Ainu: the Indigenous People from Japan

Part 1 — 26.08.2020

The Ainu are indigenous people from Japan who live mostly in Hokkaido and northern Honshu but also the Kuril Islands and Sakhalin. There are approximately two hundred thousand of them.

Ainu’s origins are uncertain since they show neither linguistic nor genetic similarities with the Japanese. However, one of their legends says that ‘the Ainu lived in this place a hundred thousand years before the Children of the Sun came’.

In the past their economy and social activities were based on hunting, foraging and fishing. Nowadays Ainu people have the same lifestyle as the Japanese but they try to preserve their traditions alive.


Part 2 — 02.09.2020

Around the age of 6 or 7 Ainu girls began to be tattooed in preparation for their future marriage.

The tattoo was performed by a trained woman who started making a few dots and then small cuts near the upper lip with a ceremonial knife. The cuts were rubbed with charcoal and every year the ceremony was repeated until the wedding day, when the final cut was made by the groom. The age of marriage was 17 to 18 years for men and 15 to 16 years for women – at these ages the sexes were regarded as adults.
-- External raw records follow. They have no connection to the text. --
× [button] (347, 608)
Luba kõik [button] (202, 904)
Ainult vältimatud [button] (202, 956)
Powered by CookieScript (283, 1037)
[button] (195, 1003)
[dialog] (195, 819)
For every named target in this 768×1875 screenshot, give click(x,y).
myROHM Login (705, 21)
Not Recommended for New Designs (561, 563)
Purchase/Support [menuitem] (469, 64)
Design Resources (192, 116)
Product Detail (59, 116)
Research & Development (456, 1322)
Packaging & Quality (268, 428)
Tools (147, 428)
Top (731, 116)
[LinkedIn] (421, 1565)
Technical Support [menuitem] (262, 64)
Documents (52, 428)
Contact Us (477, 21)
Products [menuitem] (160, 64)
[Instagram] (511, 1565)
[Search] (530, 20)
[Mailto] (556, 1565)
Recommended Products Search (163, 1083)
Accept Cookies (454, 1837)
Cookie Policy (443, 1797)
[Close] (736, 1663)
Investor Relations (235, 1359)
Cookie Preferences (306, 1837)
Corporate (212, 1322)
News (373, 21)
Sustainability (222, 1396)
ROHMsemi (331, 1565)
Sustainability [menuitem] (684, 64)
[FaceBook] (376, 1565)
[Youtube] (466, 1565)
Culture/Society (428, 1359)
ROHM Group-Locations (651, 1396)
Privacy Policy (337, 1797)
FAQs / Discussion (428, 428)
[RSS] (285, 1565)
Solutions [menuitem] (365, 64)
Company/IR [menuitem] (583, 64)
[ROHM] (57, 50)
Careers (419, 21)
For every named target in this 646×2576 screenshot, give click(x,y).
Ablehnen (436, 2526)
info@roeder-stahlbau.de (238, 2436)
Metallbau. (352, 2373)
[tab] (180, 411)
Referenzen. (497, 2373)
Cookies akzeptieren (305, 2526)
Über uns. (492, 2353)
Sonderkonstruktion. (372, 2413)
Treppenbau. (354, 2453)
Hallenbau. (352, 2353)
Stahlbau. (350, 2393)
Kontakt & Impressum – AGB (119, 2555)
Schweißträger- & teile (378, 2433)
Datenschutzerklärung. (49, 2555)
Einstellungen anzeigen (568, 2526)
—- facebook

According to Ainu beliefs, the wives of heavenly deities also have tattoos on their lips and arms, therefore, if a demon of disease comes and sees that Ainu women are marked the same way, he will mistake them for goddesses and flee away.
Nowadays this practice is not performed anymore because Ainu were assimilated into the Japanese society.

Part 3 — 09.09.2020

Ainu are animists, believing that everything in nature has a kamuy (a spirit or God) inside. Among their festivities, we have the Bear Festival, which was a religious ceremony - a special day when the village bear was sacrificed and an Ainu woman received a bear cub to raise. It would be part of the village until it got too big and dangerous to live with.

Then, during the ceremony, the bear was sacrificed to the mountain and a new bear cub was given to an Ainu woman. The meat was eaten,
the skin saved and sometimes people would paint themselves with the blood.
The bear was for Ainu a sacred animal, a superior creature and a guardian of the village it grew up in.